[Opening SOURCE MATERIAL section]

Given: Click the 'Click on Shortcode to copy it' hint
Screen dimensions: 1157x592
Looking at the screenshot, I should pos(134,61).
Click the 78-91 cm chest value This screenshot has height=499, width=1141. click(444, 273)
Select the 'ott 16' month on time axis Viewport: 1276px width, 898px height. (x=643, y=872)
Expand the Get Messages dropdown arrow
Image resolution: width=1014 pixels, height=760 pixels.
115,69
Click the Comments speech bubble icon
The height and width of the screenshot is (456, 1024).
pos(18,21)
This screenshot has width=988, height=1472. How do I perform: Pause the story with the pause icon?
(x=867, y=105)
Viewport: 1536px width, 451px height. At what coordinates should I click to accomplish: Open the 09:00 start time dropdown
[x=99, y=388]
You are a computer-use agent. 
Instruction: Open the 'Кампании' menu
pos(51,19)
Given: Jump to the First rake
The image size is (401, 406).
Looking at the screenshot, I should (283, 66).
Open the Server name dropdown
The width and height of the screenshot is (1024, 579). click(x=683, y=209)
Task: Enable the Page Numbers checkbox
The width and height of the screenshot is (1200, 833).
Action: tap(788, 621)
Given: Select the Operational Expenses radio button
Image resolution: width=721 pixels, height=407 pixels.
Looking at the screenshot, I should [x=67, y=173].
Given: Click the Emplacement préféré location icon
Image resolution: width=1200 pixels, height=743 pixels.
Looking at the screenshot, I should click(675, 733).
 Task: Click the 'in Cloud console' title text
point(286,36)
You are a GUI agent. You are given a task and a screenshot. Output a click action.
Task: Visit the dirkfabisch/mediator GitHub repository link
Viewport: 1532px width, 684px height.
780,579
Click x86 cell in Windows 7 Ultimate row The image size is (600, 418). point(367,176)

[Closing SOURCE MATERIAL section]

- _WHAT YOU HAVE TO DO_: Find each line in the data above with the word "Select", then copy it.

- _RESPONSE TO THIS EXERCISE_:
Select the 'ott 16' month on time axis Viewport: 1276px width, 898px height. (x=643, y=872)
Given: Select the Operational Expenses radio button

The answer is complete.